With a 4000'+ snow level forecast, we headed for Mount Rainier. We skied from Paradise up Mazama Ridge last April. Today we decided to go back to Mazama via the Narada Falls trailhead. Gary has done this trip a number of times but it was my first. The trailhead is at about 4600'. It was midway between lightly raining and snowing. The first half mile is through trees up to the road. Not too bad skiing up but requiring a bit of skill to descend. From the road we turned right heading towards Reflection Lakes. The snow was much more consolidated than I was expecting. A WTA report from only a few days earlier noted thigh deep snow. Skiing south on the road was a breeze. When the road turns east the conditions changed. Snow covers the road at a steep angle. Steep enough that I looked right at times and could not see the bottom of the slope. Hmm... so this is an easy road tour. This went on for a considerable distance then leveled out. We skied on to and across Reflection Lakes and to the Louise Lake overview. After the lakes there were no tracks at all. That was a nice treat at such a popular spot.

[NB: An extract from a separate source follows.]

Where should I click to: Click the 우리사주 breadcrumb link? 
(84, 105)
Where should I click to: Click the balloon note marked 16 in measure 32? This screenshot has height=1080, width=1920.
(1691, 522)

Now the work began. We began ascending up the ridge through meadows and forest. The route was great even with touring skis and no skins. The snow was very well consolidated and made for good climbing. As we rose up Mazama Ridge we moved into the clouds. Visibility dropped dramatically. Further up the ridge we met snowshoe and ski tracks coming up from the Paradise Road. This would be our route home. The ridge is a great place for ski touring. We continued higher following the obvious tracks. A group of skiers passed us heading down the ridge. It was nice to have seen so few people on the way up. The visibility continued to decline. I had a tough time sees ahead as the snow and sky blended together. It was a battle stayng on my feet as small dips were tough to notice. At the end of the ridge it was time for lunch before the descent. Thankfully, the wind was light making lunch very enjoyable.
I had planned to ski back down the ridge to where it rapidly descends to the road. From there I was going to snowshoe back to the car. The combination of lack of visibility and lack of skill convinced me I was better off snowshoeing all the way back. Gary had a chance to practice telemark turns on the gentle slopes and I had the chance to avoid lots of bruises. Thanks to the existing snowshoe tracks the way down was fairly easy. I still had trouble seeing them right in front of me at times. As we descended visibility improved rapidly. When we met up with our ascending tracks we turned right and followed the well used track down. On snowshoes the steep descent to the road was fun. From the road it was only another half mile to the Narada trailhead.
For a late season trip the conditions were very good. 225 inches of snow is very impressive. It makes for some great touring.